Così Mario Rigoni Stern descrive ne Il sergente nella neve l’inizio della giornata del 26 gennaio 1943, durante la ritirata degli eserciti tedesco, ungherese e italiano dopo il fallimento dell’Operazione Barbarossa, cioè l'invasione dell'Unione Sovietica da parte della Germania nazista e di alcuni suoi alleati.

Il 26 gennaio 1943 è la data della battaglia di Nikolaevka, dove l’esercito dell’Asse in caotica rotta venne accerchiato dalle truppe sovietiche e riuscì ad aprirsi un varco per continuare la ritirata grazie al sacrificio della seconda divisione alpina Tridentina (dove militava anche il sergente maggiore Rigoni) che nella battaglia fu praticamente decimata, con oltre quarantamila fra morti, feriti e prigionieri.

Il 5 aprile scorso il Senato italiano ha approvato definitivamente la legge che istituisce la “Giornata nazionale della memoria e del sacrificio alpino” fissandone la data appunto al 26 gennaio.

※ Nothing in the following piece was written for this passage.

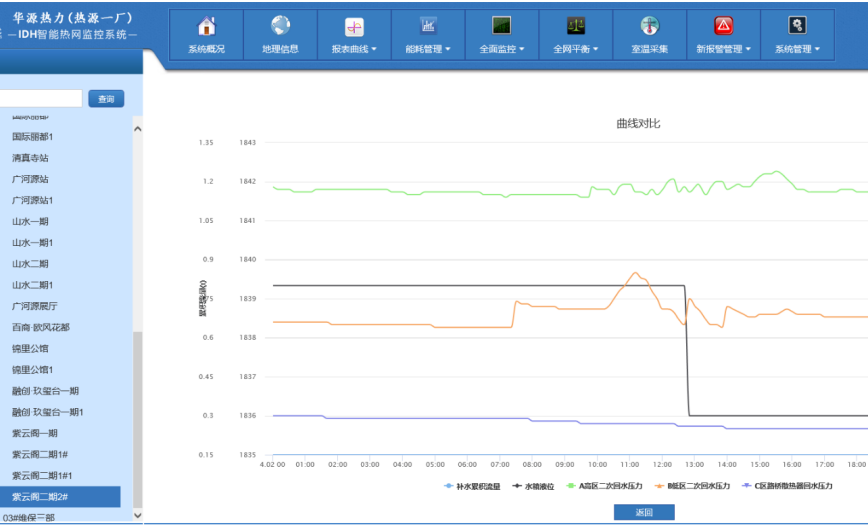Click the 查询 search button
This screenshot has width=868, height=525.
pos(106,98)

La legge era stata approvata alla Camera dei deputati il 25 giugno 2019 con 467 voti favorevoli, 7 astensioni e nessun contrario. Al Senato il risultato è stato simile: 189 voti favorevoli, nessuno contrario e un solo astenuto.

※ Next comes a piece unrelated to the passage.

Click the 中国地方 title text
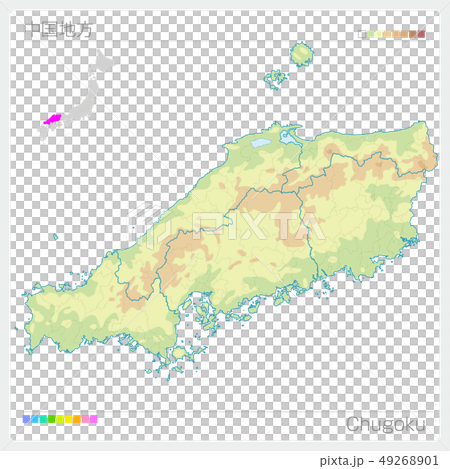coord(59,30)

Com’è noto, dal 2005 il 27 gennaio – giorno in cui l'Armata Rossa, sul finire della seconda guerra mondiale, liberò i sopravvissuti del campo di sterminio di Auschwitz – si celebra il “Giorno della memoria” istituito dall’Assemblea generale dell’ONU per commemorare le vittime della Shoah. Prima ancora di questa ricorrenza internazionale il Parlamento italiano aveva istituito nel 2004 il “Giorno del ricordo” fissandone la celebrazione il 10 febbraio, in memoria dell’emigrazione forzata di oltre trecentomila italiani nel primo decennio del secondo dopoguerra - cacciati dalle loro terre dopo che queste erano passate sotto la Jugoslavia comunista - e delle vittime delle foibe - le doline carsiche dove furono gettati, durante e dopo la guerra, i corpi di alcune migliaia di italiani uccisi dai partigiani di Tito perché accusati di essere stati parte dell'amministrazione fascista o contrari al nuovo regime.

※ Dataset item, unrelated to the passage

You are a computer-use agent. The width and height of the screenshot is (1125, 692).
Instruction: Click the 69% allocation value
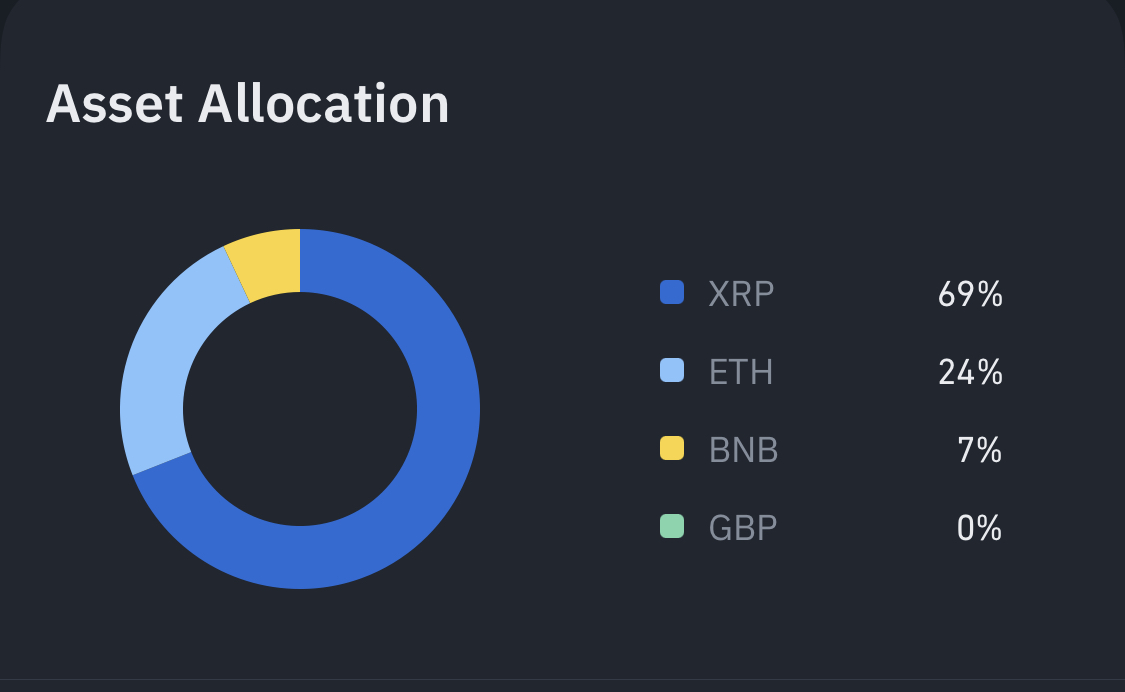click(970, 294)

La ricorrenza del Giorno del Ricordo viene criticata da diversi intellettuali che non negano la storicità delle foibe e dell’esodo giuliano-dalmata, ma ne contestano l’uso strumentale che ne è stato fatto da parte della destra. Dal momento che atrocità nelle guerre se ne sono sempre verificate da entrambe le parti, secondo Alessandro Barbero “scegliere una specifica atrocità per dichiarare che quella, e non altre, va ricordata e insegnata ai giovani è una scelta politica, e falsifica la realtà in quanto isola una vicenda dal suo contesto”.


Basti ricordare che la celebrazione ufficiale si svolge normalmente nella Foiba di Basovizza, che non è una foiba, ma la galleria abbandonata di una miniera, dove inglesi e americani – nell’immediato dopoguerra – hanno recuperato un centinaio di cadaveri, tutti appartenenti – come testimoniato da documenti storici – a soldati tedeschi; che parlare di “genocidio” (espressione purtroppo ricorrente anche nell’attualità e sempre in modo improprio) o di “pulizia etnica” per forse cinquemila persone assassinate non per motivi etnici, ma prevalentemente politici, è una falsificazione storica; 
che il recente tentativo di emendare al Senato  la legge del 2016 che punisce la “negazione della Shoah o dei crimini di genocidio, dei crimini contro l'umanità e dei crimini di guerra”, inserendo le parole “dei massacri delle foibe” subito dopo il riferimento alla Shoah, è un insensata equiparazione fra Olocausto e vittime infoibate.

Lo stesso rischio si corre con la “Giornata nazionale della memoria e del sacrificio alpino”, non sul fatto di celebrare l’eroismo e l’abnegazione di un corpo – tanto amato dall’opinione pubblica – come quello alpino, ma per la data scelta per la sua celebrazione. La battaglia di Nikolaevka è stato sì un episodio che attribuisce lustro e onore al corpo degli alpini, ma non bisogna dimenticare – ancora una volta – il contesto: nell’Operazione Barbarossa le impreparate e mal equipaggiate truppe italiane erano aggregate a quelle tedesche, per una insensata decisione di Benito Mussolini, nell’invasione dell’Unione Sovietica… quindi gli aggressori erano gli eserciti nazisti e fascisti, mentre gli aggrediti erano i sovietici.

Probabilmente legare questa ricorrenza al 26 gennaio non piacerebbe, se fosse ancora vivo , al sergente maggiore alpino Mario Rigoni Stern, come non gli sarebbe piaciuto vedere sventolare le bandiere della NATO il 25 aprile, lui che chiamava compagni (cum panis) i membri dell’ANPI, in quanto “noi della Resistenza siamo Compagni perché abbiamo sì diviso il pane quando si aveva fame ma anche, insieme, vissuto il pane della libertà che è il più difficile da conquistare e mantenere”.